Passage to read —

········

The Great Pennsylvania Wagon Road

(Author Unknown)


When the crops were in, they started. Early in the morning, even early for farm people, they’d set out. During the first years, they walked, leading five or six pack animals laden with supplies: tools, seed and fabric. In places, the famous path they trod was only three or four feet wide. The wilderness literally crept right up to their feet and brushed their faces as they walked. In later years they marched alongside oxen as these oversized beasts pulled two-wheeled carts heaped to overflowing, crossing rivers that licked high about their animals’ flanks, often soaking every single, individual piece of their worldly possessions. Finally, when the path had been widened by the passage of thousands and thousands of previous travelers into an honest to goodness road, they rode in wagons. These Pennsylvania German-built wagons (Conestogas) at their largest would be twenty-six feet long, eleven feet high and some could bear loads up to ten tons. It took five or six pairs of horses to pull them.

········

Directions —
**a.** In the passage on the Great Pennsylvania Wagon Road, which supplies were loaded onto the pack animals during the first years?
**b.** Could you go on with the passage on the Great Pennsylvania Wagon Road, starting after its last sentence?
The listing that comes next is material separate from the wagon road passage.

Data block —
········

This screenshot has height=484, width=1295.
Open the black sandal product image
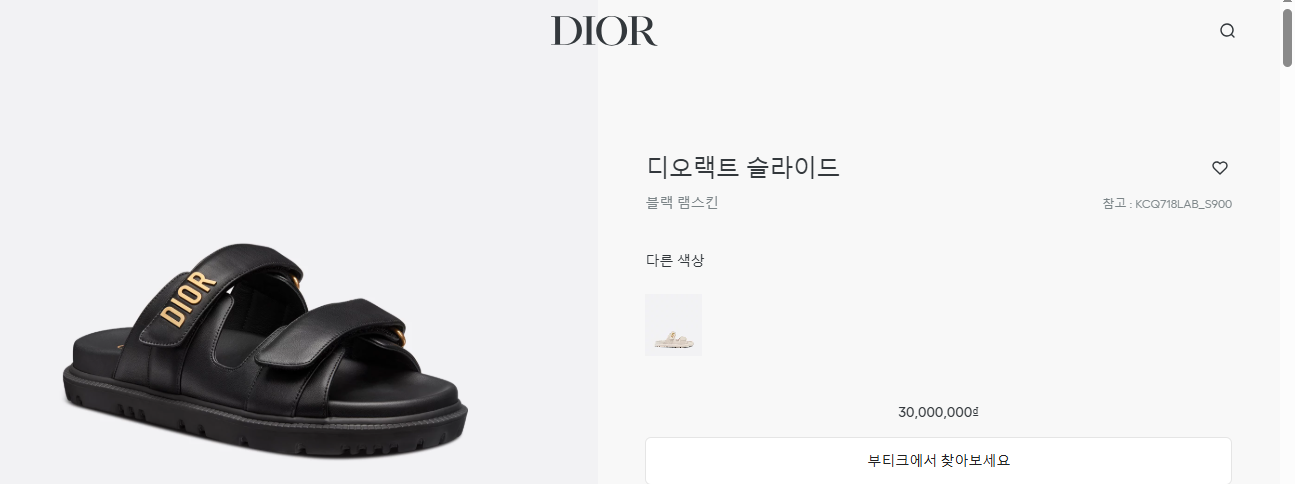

········

Answers provided —
**a.** Tools, seed and fabric.

**b.**
These big vehicles, the eighteen wheelers of their day, were called “Liners” and “Tramps.” Ships would later gain their nicknames. No matter if the travelers walked or rode, in the mid afternoon, they stopped to take care of the animals, prepare food, and put up the defense for the night. The cries of wolves in the distance and the pop of twigs just outside of the firelight sounded danger. Bands of Indians in the early days, bands of thieves later, chased away deep sleep no matter how tiring the day, or how bone-weary the traveler. The fastest loaded wagon could go about five miles a day. The trip took a minimum of two months. Wagons broke down, rivers flooded, supplies gave out, and there was sickness but no doctors. Wagons were repaired, floods ceded, the wilderness supplied, and the sick were buried or stumbled on. This is the first great interior migration in our nation’s history. It’s the story of a road, the Great Pennsylvania Wagon Road.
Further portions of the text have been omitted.